Records from a data source:

....................

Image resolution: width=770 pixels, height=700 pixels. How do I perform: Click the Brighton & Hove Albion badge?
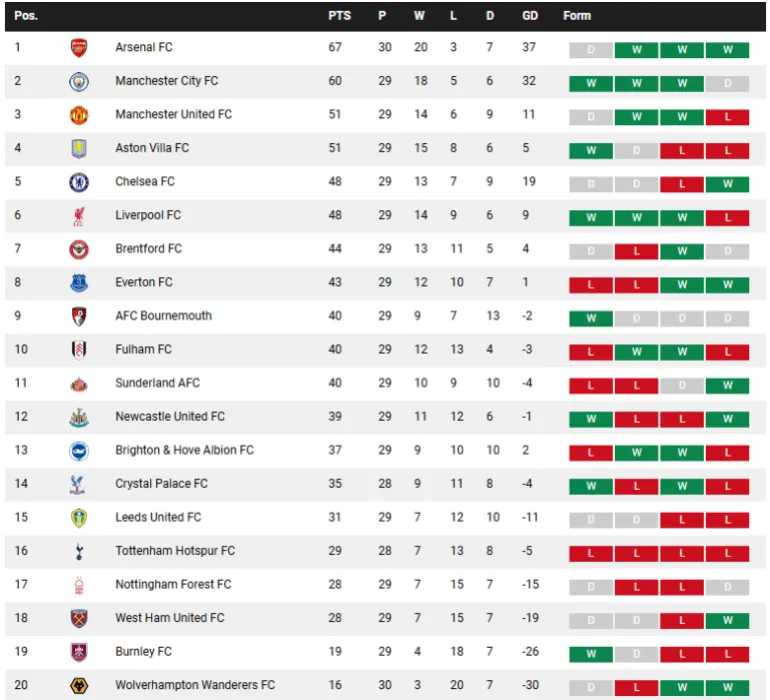[79, 450]
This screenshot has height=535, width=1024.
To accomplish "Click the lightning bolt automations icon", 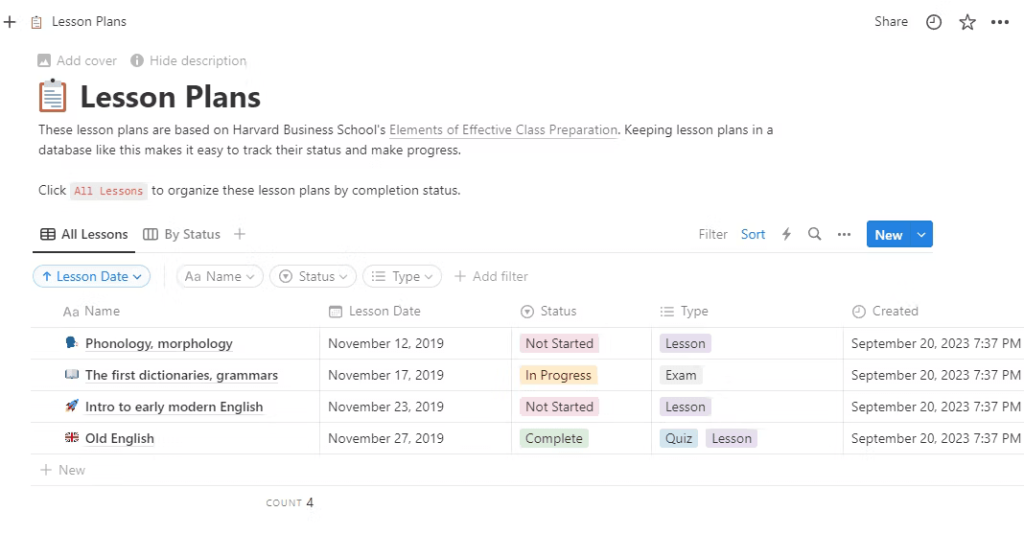I will (786, 234).
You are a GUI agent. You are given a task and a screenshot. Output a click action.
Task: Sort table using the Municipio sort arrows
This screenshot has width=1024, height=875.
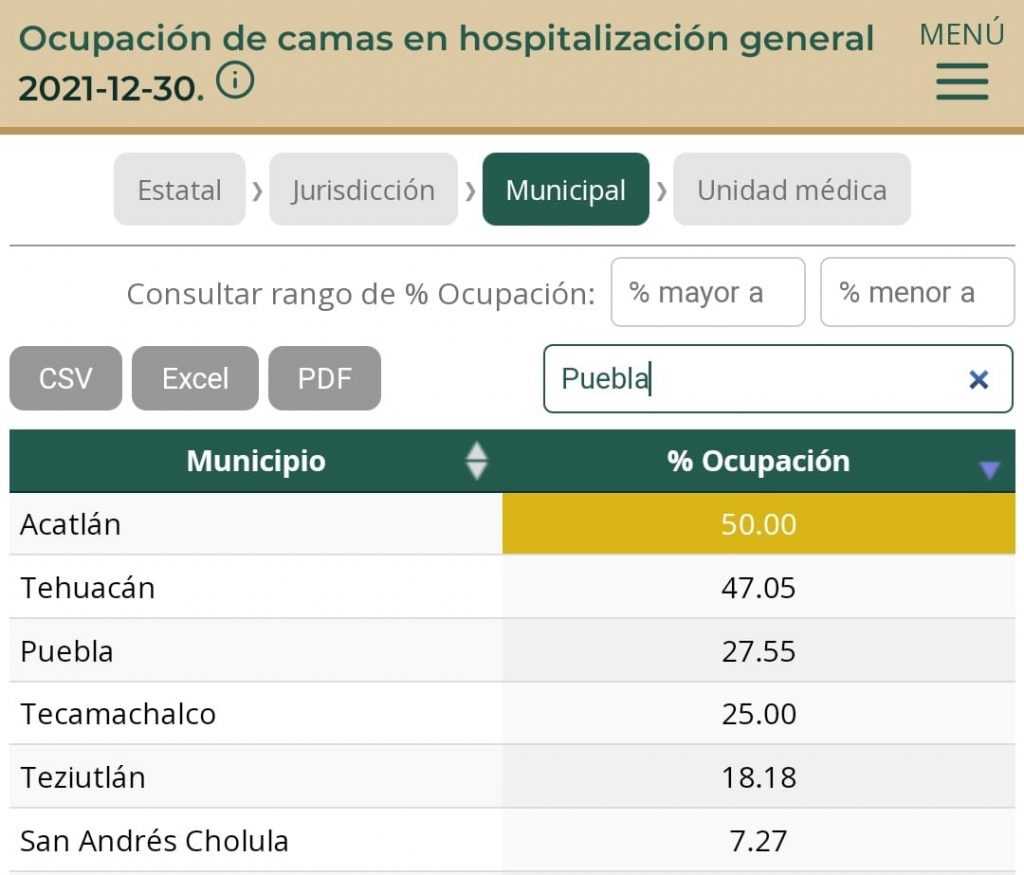pyautogui.click(x=477, y=461)
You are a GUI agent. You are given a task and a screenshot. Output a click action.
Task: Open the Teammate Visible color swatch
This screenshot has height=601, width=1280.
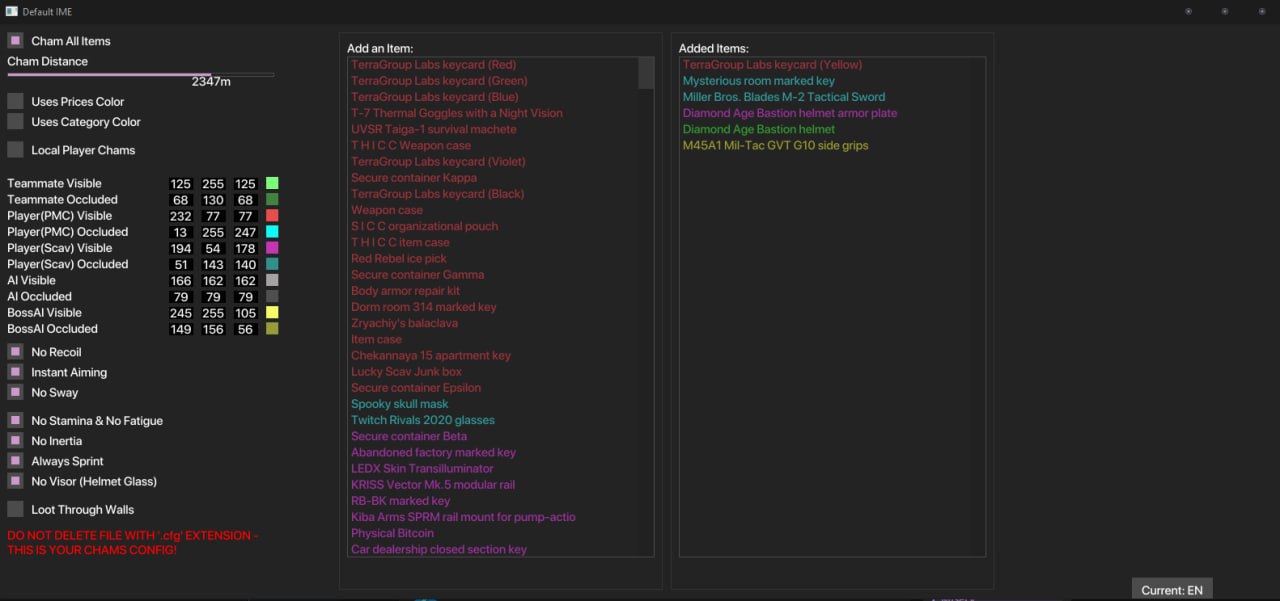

....................

Directions: Write out only the lines from the one that contains "Task: Sort table" through the last line of the records above, both included, word for word and without the pictures.

Exercise solution:
Task: Sort table using the Municipio sort arrows
This screenshot has width=1024, height=875.
pyautogui.click(x=477, y=461)
You are a GUI agent. You are given a task and a screenshot. Output a click action.
Task: Open the Teammate Visible color swatch
This screenshot has height=601, width=1280.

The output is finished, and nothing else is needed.